#### Dataset records

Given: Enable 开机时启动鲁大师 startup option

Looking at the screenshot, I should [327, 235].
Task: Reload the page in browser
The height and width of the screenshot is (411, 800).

########
#### Dataset records

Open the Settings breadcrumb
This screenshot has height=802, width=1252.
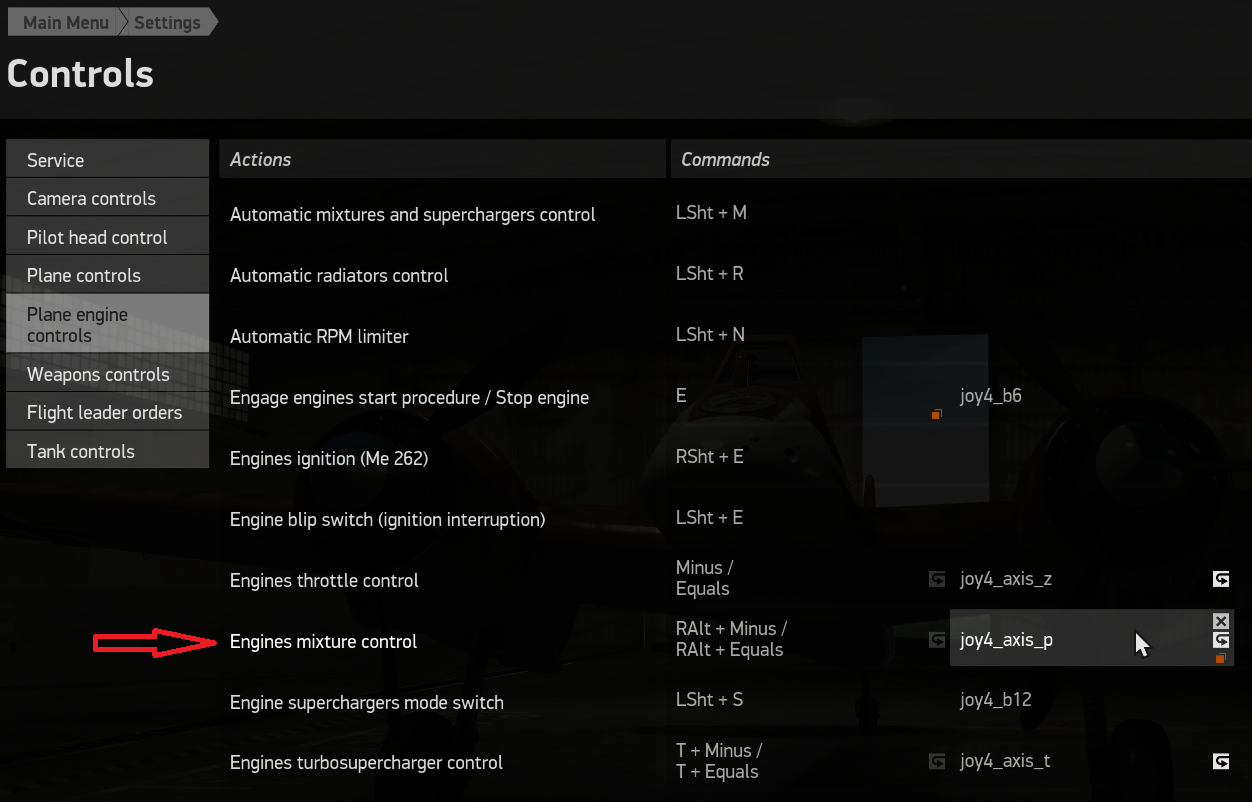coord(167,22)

########
#### Dataset records

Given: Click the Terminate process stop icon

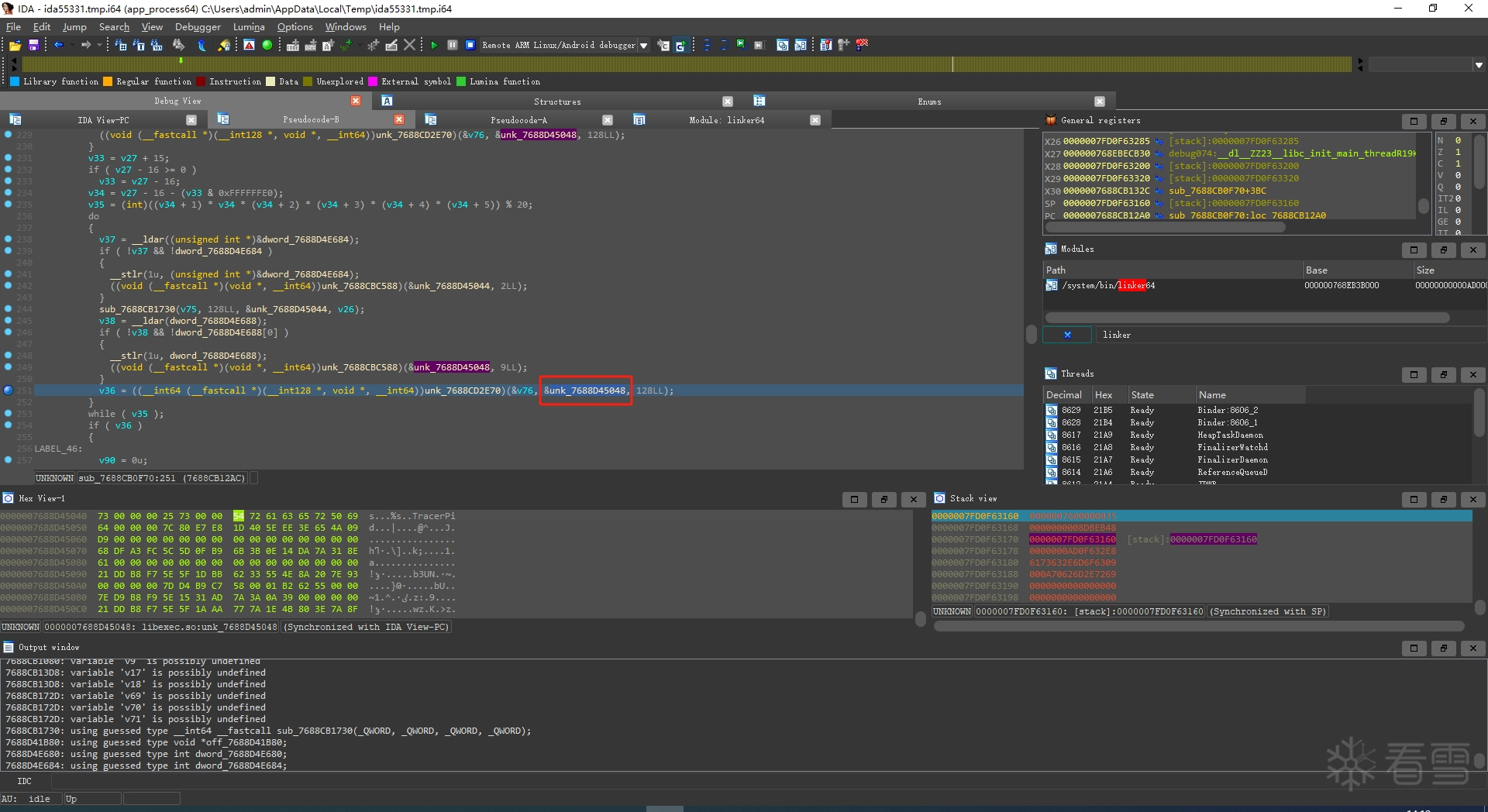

########

[What to produce] Output exactly one stretch of the listing: from the line containing "Given: Enable 开机时启动鲁大师 startup option" through the line containing "The height and", both end lines included.

[Task output]
Given: Enable 开机时启动鲁大师 startup option

Looking at the screenshot, I should [327, 235].
Task: Reload the page in browser
The height and width of the screenshot is (411, 800).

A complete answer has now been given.